With that said, let's also be very straightforward. The US is a genericized environment and really it is a highly dynamic market. So our focus is on retaining and extending the life cycle of branded VASCEPA. With that said, based on the dynamics, we do have the optionality to launch an authorized generic, which is particularly compelling given our strong supply position in the US.
As we think about the rest of world, building on my comments of how we've been signing new deals and early stage of commercialization, in 2024 provides us the opportunity to really start to shift and pivot from signing deals and entering agreements to strongly advancing access and strongly advancing uptake. And I think when we think about Canada, Middle East, North Africa, focus on revenue generation. When we think about China, huge opportunity with our launch with very high triglycerides. We expect to be progressing reimbursement and pricing with our important opportunity in Australia, New Zealand with CSL Seqirus. And so really when we think about, we have a great opportunity to progress our opportunity in the rest of world and maximize the number of patients on therapy and really move up and delivering more value from the rest of world in 2024.

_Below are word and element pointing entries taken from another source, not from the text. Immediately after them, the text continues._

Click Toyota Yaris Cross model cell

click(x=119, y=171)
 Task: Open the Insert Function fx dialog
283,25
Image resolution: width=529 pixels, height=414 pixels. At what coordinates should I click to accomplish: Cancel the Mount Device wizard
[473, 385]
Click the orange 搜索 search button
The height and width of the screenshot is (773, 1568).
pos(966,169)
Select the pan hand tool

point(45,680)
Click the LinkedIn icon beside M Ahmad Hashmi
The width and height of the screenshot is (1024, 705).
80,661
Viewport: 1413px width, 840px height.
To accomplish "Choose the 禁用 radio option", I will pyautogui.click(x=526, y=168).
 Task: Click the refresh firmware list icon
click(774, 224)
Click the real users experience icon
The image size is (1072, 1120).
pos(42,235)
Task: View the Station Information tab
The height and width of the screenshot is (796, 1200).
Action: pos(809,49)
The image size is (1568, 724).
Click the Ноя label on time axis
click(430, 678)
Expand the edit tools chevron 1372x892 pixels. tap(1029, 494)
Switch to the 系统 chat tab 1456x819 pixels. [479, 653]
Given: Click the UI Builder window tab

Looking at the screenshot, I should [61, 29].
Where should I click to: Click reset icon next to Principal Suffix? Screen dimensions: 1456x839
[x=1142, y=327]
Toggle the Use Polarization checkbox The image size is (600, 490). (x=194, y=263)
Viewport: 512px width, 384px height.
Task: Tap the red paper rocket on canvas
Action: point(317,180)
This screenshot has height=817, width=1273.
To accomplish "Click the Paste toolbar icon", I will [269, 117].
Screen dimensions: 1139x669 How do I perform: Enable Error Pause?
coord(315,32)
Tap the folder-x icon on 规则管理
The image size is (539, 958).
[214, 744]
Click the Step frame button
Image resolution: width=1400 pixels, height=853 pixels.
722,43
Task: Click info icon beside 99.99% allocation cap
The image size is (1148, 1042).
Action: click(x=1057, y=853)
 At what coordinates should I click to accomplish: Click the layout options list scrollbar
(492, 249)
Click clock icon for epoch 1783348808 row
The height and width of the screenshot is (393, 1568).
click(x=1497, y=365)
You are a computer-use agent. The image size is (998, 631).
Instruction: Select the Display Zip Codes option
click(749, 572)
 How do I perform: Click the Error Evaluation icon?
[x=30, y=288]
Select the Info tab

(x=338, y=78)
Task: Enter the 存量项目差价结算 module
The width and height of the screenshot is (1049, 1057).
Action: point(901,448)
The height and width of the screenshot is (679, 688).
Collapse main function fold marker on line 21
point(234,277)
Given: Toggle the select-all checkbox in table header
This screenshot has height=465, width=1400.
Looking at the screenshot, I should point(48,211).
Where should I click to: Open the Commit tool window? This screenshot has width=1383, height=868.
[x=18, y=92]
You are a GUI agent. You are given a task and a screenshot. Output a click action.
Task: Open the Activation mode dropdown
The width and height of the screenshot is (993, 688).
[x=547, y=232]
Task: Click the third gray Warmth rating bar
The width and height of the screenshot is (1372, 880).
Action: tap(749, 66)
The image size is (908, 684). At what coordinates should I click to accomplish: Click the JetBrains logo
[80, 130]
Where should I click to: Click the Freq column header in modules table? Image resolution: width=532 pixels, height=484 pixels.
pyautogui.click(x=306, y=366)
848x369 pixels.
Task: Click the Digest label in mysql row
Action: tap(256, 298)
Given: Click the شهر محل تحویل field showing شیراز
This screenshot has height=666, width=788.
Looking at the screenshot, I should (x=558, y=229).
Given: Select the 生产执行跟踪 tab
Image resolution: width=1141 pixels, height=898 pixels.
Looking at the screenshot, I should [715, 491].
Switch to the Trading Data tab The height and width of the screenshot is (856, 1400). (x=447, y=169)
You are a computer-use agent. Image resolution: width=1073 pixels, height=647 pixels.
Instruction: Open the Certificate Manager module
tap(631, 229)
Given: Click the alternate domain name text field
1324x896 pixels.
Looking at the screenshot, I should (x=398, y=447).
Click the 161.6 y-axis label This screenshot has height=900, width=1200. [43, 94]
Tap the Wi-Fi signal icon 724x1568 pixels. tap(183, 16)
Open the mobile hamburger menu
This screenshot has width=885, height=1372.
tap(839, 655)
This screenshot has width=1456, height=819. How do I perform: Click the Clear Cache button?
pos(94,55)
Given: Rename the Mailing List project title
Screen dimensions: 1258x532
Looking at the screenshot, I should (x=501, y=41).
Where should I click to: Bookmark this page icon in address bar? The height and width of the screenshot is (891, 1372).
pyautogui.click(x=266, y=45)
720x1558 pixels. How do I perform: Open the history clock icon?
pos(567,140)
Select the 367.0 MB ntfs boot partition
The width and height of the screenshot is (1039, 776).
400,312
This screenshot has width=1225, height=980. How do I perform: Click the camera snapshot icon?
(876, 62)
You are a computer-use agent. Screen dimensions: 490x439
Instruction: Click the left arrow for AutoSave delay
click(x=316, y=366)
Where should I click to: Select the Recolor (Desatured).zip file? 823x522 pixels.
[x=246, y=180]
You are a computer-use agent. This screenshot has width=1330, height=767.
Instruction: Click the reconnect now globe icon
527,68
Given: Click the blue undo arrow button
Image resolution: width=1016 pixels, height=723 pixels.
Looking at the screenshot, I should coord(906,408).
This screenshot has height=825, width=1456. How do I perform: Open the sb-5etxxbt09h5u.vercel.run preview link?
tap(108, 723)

So lastly when we think about the progress that we're making in 2023, which we believe really sets us up well for a strong 2024, we're confident in 2024, we know the investments we need to make in the business, we're focused on delivering value for our shareholders. It's very clear to us that our share price is significantly undervalued. And as a result of that, we made the announcement earlier today that we will initiate a share repurchase program up to $50 million this year. A little bit on that, it is subject to UK law and subject to our shareholder approval. So we will be promptly working through those next steps such as our AGM and then working with our shareholders on that approval and then working with our banker to really expedite that and commencing in 2024.
So with that, thank you so much for your time, and I'd love to answer any questions you have.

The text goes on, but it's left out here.